Brief:
What lines of the data hold the string "section"? Copy them all.

Data provided:
■ ■ ■ ■ ■

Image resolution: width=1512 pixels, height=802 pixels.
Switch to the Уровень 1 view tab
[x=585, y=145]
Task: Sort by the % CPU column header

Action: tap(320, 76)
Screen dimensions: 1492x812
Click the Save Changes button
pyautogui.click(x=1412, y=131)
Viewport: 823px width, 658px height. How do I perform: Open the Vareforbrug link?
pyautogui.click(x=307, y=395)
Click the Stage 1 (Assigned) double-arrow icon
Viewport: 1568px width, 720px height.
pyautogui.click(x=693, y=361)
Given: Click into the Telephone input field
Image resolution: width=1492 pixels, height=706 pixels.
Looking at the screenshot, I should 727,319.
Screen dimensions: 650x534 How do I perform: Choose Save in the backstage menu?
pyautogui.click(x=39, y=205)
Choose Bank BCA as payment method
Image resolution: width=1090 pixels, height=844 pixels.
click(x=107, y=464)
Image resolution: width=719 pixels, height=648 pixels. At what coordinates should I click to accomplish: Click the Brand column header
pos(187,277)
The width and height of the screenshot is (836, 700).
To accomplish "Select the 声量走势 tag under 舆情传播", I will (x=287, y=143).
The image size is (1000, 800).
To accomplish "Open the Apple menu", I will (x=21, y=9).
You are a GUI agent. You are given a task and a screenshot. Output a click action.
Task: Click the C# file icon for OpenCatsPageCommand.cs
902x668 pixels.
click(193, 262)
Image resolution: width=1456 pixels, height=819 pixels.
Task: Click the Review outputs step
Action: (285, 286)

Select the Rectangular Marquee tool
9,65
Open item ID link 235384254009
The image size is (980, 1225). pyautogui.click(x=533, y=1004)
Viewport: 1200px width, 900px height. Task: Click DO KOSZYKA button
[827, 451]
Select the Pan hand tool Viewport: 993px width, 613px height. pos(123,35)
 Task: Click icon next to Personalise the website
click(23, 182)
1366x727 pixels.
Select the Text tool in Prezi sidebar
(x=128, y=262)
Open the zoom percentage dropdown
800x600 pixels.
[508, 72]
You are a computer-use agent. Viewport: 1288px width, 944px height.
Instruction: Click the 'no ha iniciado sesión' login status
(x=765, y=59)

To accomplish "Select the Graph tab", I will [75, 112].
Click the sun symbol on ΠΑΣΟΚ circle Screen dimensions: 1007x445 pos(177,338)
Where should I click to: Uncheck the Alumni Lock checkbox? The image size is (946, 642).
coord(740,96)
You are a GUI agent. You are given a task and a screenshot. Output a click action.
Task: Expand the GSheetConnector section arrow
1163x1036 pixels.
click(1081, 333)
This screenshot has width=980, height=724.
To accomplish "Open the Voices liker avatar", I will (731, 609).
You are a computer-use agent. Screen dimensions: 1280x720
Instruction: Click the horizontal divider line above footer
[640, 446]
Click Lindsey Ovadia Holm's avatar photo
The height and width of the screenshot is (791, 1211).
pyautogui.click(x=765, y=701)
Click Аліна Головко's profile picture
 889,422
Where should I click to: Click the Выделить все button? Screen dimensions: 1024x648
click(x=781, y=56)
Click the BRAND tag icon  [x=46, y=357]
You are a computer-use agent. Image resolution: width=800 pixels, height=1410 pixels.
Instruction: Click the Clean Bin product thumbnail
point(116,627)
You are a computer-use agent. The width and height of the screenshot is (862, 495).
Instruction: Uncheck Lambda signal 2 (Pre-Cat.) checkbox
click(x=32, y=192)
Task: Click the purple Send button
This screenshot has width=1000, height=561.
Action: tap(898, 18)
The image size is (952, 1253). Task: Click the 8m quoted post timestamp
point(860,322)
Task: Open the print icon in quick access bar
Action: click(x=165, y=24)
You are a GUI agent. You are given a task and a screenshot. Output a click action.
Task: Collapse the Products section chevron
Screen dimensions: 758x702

■ ■ ■ ■ ■

Exercise solution:
Task: Expand the GSheetConnector section arrow
Task: Collapse the Products section chevron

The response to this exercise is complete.